Genichiro Tenryu & Great Kabuki v George Takano & Shunji Nakano (SWS, 10/18/90) - GREAT
This was the finals of a one-night tag tournament, either for title belts or a wealth of prestige, perhaps both. Tenryu and Kabuki made quick work of a Bob Orton/Jeff Jarrett team earlier in the night while Takano and Nakano had to go through Takagi and Yatsu in the match immediately preceding this one. So you'd think the advantage would be with the team of Tenryu and Kabuki; even more so than simply by virtue of the fact that team has Tenryu and the other team does not. The cool thing about these early SWS shows with the match timer in the bottom corner is that it lets you see exactly how long it takes for Tenryu to come in and kick someone in the face unprompted (it was one minute and 31 seconds on the dot). Kabuki hasn't bothered repainting his face after the earlier match and my world has been shaken but he will still thrust kick someone straight under the chin. And this was largely a stomping from Tenryu and Kabuki, the young lads floundering and trying to stay afloat, swimming upstream while getting some shots in sporadically. It was a pretty awesome underdog performance from both of them and they really made those shots count when they threw them, hitting some killer dropkicks and high knees as hope spots with Tenryu taking all of them clean in the face. Then with every shotgun blast Tenryu receives he comes back meaner and more aggressive than before and it leads to several instances of someone getting punted in the spine. Nakano must've picked up a knee injury in the semi-finals because it's taped up here and targeted in the back half. As the match goes on the crowd get properly behind the underdogs and they do not like it when Kabuki comes in to break up pins and the like. At one point he walked over and just stomped on Nakano's knee to major heat. Tenryu eating a pin off the German suplex must've been a shock at the time. Maybe he saw where All Japan were going with Misawa and the boys and he wanted his own Jumbo passing the torch moment. You can see why he'd want that because the SWS roster was not particularly deep and the hierarchal gap between Tenryu and the rest was substantial. We'll see how Takano progresses from here and perhaps one day we'll be talking about him like we do Misawa.
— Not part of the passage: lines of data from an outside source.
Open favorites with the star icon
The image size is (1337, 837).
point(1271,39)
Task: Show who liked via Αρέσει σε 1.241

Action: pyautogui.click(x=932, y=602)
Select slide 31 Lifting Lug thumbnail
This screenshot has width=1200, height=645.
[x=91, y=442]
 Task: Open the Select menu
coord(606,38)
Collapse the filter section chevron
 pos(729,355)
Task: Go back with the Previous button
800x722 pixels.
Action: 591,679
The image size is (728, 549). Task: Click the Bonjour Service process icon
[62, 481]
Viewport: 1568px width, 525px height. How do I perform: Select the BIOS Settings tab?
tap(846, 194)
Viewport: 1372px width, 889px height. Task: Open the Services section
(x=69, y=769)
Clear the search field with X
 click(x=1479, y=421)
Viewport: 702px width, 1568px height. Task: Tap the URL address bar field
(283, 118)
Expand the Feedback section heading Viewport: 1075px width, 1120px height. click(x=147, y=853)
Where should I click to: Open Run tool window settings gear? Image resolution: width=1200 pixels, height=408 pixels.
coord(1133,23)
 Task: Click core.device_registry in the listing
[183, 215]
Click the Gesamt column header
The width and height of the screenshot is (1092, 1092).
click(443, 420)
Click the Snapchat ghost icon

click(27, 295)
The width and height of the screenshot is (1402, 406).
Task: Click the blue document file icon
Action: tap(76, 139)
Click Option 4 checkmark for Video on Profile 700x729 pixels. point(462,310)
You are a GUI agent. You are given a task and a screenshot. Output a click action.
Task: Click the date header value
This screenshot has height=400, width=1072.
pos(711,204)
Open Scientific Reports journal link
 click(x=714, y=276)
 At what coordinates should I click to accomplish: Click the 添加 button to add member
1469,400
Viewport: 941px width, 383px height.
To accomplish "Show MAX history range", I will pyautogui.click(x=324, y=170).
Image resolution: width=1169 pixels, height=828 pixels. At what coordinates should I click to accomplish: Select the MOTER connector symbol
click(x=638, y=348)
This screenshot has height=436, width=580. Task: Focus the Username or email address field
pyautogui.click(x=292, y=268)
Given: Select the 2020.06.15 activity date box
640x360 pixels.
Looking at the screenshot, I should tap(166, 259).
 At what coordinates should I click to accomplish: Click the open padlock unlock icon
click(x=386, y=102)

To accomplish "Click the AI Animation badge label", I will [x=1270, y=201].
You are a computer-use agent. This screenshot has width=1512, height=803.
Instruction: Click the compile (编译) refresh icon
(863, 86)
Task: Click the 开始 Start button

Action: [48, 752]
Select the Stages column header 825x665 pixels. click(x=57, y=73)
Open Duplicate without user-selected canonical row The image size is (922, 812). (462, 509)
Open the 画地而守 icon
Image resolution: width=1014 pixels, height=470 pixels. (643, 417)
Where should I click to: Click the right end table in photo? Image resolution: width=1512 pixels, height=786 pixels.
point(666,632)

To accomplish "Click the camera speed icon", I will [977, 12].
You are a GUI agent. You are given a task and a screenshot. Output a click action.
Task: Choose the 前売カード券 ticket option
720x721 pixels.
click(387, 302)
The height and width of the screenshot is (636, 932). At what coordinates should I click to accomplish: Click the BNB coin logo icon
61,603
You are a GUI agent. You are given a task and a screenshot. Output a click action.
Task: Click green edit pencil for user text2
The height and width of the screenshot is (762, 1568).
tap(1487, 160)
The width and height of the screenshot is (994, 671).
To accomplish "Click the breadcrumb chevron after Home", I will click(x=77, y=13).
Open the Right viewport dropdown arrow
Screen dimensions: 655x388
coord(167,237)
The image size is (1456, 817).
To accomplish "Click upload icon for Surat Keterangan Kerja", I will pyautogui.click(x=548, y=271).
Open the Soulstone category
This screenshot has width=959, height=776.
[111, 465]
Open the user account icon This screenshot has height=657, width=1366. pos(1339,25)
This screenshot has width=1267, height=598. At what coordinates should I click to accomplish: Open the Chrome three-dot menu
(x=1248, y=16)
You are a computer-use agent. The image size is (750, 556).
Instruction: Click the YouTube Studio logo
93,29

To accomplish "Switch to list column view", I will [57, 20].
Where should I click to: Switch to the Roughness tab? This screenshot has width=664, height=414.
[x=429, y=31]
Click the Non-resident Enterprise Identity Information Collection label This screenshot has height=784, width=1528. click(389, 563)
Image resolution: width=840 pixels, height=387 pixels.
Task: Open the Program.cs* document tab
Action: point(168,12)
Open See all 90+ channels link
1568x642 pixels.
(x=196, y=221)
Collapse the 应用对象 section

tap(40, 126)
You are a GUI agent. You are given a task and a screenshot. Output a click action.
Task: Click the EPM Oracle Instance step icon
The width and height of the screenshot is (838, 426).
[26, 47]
This started great and I wondered if we were going to get some big SPECTACLE wrestling. Undertaker is what Undertaker is but the crowd were into him and his zombie shtick so I figured he and Tenryu could make for a fun pairing. The first few minutes were the best and after that it kind of meandered at points, but Yoko and Bigelow working over Tenryu for a stretch was decent enough. If nothing else it made me interested in a Tenryu/Bigelow singles match. Some of the Fuji interference stuff towards the end dragged on for an age and Hebner really should've been taken to task by whatever governing body the referees had. If this was the English FA he'd have been given a STERN talking to about something or other.